Emma Garman’s “Extremely Similar and Incredibly Suspicious,” which appears at Mediabistro today, examines the resemblances between the new books from Jonathan Safran Foer and his wife, Nicole Krauss:
Take a tragically dead father, a good-hearted but distracted mother, and a clever kid engaged in a mystery-solving quest around New York. Add weighty historical background, aging WWII survivors, some plot-driving letters/diary entries/manuscript fragments, and you have the constituents of not one novel but two: Extremely Loud and Incredibly Close by Jonathan Safran Foer and The History of Love by Nicole Krauss (Foer’s wife).
One can only speculate as to what the couple was thinking when they made the decision — for this is no unwitting coincidence — to come out with sophomore novels obviously collaborative, so numerous are the similarities. Is it a cute postmodern joke? God knows Foer is fond of those.

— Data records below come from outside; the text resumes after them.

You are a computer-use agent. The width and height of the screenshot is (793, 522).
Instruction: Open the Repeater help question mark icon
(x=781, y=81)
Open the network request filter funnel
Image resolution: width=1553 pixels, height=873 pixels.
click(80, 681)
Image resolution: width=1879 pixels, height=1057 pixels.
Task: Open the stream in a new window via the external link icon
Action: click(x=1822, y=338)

Or perhaps it’s a romantic statement: as we are joined in matrimony so is our work? (Naturally, the dedications are to each other.)
Garman concludes that the couple’s respective publishers were wise to let Foer’s book appear first. “[A]t least this way Foer’s occasionally brilliant but largely flawed and sentimental effort had a few weeks not overshadowed by Krauss’s finely wrought masterpiece,” she says.